If your training budget sits below the frontier, the Chinchilla ratio still provides a reasonable allocation baseline — but expect to overtrain deliberately for inference efficiency. If your budget approaches the frontier, the marginal return per dollar on pre-training is almost certainly lower than the same dollar spent on post-training alignment or test-time inference infrastructure.

If you are relying on web-scraped data without aggressive deduplication and quality filtering, your model’s distribution tails are already degraded. The proportion of synthetic content in common crawl datasets grows every month, and model collapse is a measured phenomenon — not a theoretical concern.

If you are building for a domain where rare-event coverage matters — medical reasoning, legal analysis, scientific edge cases — the data wall arrives earlier and harder than the aggregate numbers suggest. Your effective training distribution is a thin slice of the total pool.

Rule of thumb: In 2026, a dollar spent on post-training or inference-time reasoning yields more measurable capability improvement than a dollar spent on additional pre-training compute — for models that have already reached frontier scale.

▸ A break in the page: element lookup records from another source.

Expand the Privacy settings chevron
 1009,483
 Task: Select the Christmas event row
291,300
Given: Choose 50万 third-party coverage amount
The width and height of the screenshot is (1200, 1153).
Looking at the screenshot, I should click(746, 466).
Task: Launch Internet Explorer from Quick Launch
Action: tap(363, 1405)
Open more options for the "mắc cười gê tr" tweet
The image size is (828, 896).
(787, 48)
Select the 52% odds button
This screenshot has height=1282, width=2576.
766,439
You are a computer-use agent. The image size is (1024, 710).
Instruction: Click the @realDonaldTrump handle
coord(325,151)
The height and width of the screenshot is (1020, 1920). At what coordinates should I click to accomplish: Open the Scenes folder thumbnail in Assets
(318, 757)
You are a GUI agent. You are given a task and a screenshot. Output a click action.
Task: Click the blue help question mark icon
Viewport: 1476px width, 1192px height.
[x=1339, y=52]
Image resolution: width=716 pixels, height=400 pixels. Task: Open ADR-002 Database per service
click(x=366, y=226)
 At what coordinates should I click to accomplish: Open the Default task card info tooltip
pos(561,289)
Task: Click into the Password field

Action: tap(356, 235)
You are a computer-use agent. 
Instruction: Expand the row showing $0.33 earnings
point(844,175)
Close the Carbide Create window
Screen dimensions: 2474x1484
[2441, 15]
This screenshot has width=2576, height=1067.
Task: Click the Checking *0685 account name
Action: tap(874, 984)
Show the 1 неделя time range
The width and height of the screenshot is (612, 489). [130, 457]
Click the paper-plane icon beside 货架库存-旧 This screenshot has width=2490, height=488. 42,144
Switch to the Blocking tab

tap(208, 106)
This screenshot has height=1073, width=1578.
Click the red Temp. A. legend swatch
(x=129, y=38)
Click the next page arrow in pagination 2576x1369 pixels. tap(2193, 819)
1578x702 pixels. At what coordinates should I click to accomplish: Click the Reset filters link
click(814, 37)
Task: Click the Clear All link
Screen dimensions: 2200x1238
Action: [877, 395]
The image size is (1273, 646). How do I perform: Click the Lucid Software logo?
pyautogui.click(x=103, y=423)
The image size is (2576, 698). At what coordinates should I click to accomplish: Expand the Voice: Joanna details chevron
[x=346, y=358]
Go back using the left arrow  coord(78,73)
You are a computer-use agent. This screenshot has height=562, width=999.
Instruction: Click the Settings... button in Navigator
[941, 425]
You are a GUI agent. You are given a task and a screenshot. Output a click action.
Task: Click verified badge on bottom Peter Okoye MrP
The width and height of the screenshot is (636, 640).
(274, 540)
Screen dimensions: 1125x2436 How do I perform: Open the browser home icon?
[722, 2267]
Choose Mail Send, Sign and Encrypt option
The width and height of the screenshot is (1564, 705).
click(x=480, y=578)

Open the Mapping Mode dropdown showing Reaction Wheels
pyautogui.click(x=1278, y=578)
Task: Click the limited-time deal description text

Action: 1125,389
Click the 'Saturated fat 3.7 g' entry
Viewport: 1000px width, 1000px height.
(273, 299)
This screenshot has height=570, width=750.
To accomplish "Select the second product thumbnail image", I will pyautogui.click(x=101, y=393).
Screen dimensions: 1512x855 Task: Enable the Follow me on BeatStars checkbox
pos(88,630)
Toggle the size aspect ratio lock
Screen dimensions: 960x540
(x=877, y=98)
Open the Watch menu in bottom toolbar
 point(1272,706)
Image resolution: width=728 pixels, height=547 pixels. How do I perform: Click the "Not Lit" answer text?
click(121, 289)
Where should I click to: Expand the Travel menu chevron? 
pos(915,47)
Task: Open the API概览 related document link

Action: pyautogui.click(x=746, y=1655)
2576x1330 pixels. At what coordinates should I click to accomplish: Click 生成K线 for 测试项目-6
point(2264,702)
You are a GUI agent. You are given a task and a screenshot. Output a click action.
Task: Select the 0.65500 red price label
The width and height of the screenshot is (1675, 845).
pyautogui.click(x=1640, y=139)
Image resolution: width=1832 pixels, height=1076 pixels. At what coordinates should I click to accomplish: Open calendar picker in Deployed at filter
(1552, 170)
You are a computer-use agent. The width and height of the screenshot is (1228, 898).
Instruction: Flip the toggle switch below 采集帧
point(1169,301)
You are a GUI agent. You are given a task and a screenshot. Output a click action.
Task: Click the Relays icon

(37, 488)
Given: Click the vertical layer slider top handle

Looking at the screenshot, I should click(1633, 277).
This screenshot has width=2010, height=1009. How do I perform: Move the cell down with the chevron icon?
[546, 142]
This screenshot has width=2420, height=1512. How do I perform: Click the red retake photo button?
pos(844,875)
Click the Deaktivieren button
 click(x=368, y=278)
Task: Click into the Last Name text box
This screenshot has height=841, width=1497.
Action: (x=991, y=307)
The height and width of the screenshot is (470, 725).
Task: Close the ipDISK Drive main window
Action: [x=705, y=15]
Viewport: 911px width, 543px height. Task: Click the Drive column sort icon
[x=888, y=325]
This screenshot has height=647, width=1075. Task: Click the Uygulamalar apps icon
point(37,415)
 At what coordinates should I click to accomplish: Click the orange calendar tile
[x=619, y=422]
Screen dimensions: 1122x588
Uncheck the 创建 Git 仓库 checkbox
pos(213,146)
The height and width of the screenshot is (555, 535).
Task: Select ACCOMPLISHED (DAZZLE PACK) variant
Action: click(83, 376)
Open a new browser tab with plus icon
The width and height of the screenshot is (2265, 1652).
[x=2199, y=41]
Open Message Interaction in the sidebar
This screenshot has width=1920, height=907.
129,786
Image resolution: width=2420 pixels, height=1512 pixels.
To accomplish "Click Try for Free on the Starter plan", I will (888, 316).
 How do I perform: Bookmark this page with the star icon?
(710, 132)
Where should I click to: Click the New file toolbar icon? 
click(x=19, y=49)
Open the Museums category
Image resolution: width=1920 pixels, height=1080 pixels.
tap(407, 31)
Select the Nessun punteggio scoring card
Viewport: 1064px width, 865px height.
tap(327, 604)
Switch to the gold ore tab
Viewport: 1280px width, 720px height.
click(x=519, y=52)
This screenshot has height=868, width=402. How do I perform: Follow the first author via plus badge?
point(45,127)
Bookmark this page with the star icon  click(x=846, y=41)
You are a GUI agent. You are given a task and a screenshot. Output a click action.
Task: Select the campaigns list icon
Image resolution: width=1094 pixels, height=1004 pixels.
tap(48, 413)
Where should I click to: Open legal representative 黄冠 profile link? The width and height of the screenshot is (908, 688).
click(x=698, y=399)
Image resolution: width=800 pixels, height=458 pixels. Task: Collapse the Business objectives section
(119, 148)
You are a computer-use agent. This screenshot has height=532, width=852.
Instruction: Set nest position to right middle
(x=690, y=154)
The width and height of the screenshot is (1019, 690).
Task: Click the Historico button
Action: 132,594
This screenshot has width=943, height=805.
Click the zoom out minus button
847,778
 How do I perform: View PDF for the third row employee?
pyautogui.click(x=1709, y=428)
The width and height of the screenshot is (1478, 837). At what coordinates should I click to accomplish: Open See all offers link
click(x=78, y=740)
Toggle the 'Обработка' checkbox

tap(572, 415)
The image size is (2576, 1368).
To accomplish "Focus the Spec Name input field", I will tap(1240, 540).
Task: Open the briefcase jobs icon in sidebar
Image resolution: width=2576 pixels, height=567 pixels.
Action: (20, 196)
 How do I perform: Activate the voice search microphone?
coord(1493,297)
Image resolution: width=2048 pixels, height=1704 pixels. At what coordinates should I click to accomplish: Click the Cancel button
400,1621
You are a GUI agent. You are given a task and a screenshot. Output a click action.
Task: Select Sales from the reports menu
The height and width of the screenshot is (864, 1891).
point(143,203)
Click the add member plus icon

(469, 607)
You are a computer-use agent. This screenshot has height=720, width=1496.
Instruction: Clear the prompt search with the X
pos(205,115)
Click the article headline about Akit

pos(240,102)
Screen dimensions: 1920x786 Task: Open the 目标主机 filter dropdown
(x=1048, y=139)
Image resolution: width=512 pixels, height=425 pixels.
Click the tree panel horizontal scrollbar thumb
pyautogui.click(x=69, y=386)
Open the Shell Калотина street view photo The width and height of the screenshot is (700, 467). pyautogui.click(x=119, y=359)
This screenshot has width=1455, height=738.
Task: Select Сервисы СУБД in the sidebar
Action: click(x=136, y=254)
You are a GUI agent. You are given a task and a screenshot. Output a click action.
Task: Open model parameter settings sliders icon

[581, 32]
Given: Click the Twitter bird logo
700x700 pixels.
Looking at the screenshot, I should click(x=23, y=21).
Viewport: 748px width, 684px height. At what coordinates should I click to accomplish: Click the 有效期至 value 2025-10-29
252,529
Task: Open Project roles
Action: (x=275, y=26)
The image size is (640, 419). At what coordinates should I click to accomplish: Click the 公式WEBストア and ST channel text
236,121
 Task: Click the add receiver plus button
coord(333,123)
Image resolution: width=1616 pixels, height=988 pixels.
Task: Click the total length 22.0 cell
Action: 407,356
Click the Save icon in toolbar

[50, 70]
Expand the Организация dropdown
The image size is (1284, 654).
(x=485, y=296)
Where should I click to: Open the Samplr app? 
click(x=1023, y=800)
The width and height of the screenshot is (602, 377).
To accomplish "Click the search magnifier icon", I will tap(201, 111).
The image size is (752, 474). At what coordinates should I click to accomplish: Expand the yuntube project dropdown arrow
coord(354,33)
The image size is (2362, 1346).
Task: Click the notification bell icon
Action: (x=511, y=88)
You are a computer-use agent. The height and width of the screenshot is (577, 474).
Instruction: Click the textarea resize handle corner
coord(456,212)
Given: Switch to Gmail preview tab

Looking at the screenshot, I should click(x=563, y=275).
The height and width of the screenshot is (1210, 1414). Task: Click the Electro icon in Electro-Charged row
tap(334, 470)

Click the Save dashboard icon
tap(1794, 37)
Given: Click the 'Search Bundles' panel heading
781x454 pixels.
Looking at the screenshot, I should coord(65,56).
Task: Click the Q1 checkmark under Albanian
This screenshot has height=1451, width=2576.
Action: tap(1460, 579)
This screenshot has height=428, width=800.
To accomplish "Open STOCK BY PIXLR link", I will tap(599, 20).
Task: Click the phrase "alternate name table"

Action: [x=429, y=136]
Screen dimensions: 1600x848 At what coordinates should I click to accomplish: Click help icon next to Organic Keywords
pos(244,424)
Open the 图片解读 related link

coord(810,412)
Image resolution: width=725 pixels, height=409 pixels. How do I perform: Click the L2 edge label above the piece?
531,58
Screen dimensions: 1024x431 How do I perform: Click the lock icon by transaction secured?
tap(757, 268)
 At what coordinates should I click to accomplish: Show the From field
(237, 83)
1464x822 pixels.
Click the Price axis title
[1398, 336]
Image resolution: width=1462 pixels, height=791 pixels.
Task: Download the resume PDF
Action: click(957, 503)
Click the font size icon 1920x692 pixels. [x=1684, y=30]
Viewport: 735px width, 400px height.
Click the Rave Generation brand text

When it breaks: The shift to post-training and test-time compute assumes a strong pre-trained foundation. Models that skip or under-invest in pre-training lack the representational depth for later techniques to refine. The wall is real, but the foundation still needs to be built before anything gets stacked on top of it.

The Data Says

Pre-training built the modern AI industry on a single bet — that scale would keep working. The bet paid off until three walls converged: compute costs growing at 4–5× per year, a finite data stock measured in the hundreds of trillions of tokens, and a power law that demands exponentially more for each incremental gain. The field has already shifted its weight to post-training and test-time compute. The age of pre-training as the dominant lever for progress is not over, but its dominance is.

Sources

Kaplan et al.: Scaling Laws for Neural Language Models - Power-law relationships between loss, model size, data, and compute
Hoffmann et al.: Training Compute-Optimal Large Language Models - Chinchilla-optimal training ratios and compute allocation
Epoch AI: Will We Run Out of Data? - Data stock estimates and exhaustion timeline
Epoch AI: Training Compute of Frontier AI Models Grows by 4-5x Per Year - Compute growth rate analysis
Epoch AI: How Much Does It Cost to Train Frontier AI Models? - Cost breakdown and growth projections
Shumailov et al.: AI Models Collapse When Trained on Recursively Generated Data - Model collapse from recursive synthetic training
Interconnects: DeepSeek V3 and the Actual Cost of Frontier AI Models - DeepSeek V3 cost disclosure analysis
LLM Stats: Post-Training in 2026 - Post-training as primary capability driver

Aha Moments

MAX

Mona mapped the walls. Here is what they mean for your architecture. If your system depends on a single monolithic pre-trained model as the intelligence layer, you are building on a foundation whose improvement rate is decelerating. The engineering response is modular: separate your pre-trained base from your post-training pipeline and your inference-time reasoning layer. Each scales on a different curve and a different budget. The teams that treat pre-training as a commodity — pick a strong base, move on — and invest their engineering effort into alignment, retrieval, and inference-time deliberation are building better systems today. The architecture has to match the economics, and the economics just changed shape.

DAN

Max is right about modularity, but zoom out. The convergence Mona described — frontier models clustered within a fraction of a benchmark point — is not a technical curiosity. It is a market signal. When pre-training stops being a differentiator, the value migrates: to post-training quality, to proprietary data, to inference infrastructure, to distribution. The companies that understood this early, building reasoning chains and tool-use frameworks instead of bigger base models, are pulling ahead in revenue, not just benchmarks. The strategic implication is uncomfortable: if you spent recent years building a bigger training cluster, the asset you own is depreciating faster than you planned.

ALAN

Both of you are racing to optimize the next architecture. Neither paused on what Mona flagged about model collapse. If the data pool is finite and synthetic data degrades it, then the quality of the commons — the shared body of human-generated text — becomes a public good, not just a training input. Who decides how that commons is maintained? Who compensates the humans who produced it? The shift from pre-training to post-training also relocates where the bias enters — from the training corpus to the reward function. We are not escaping the problem of whose values shape the model. We are moving it to a new address. And if we move it without noticing, who audits what happens there?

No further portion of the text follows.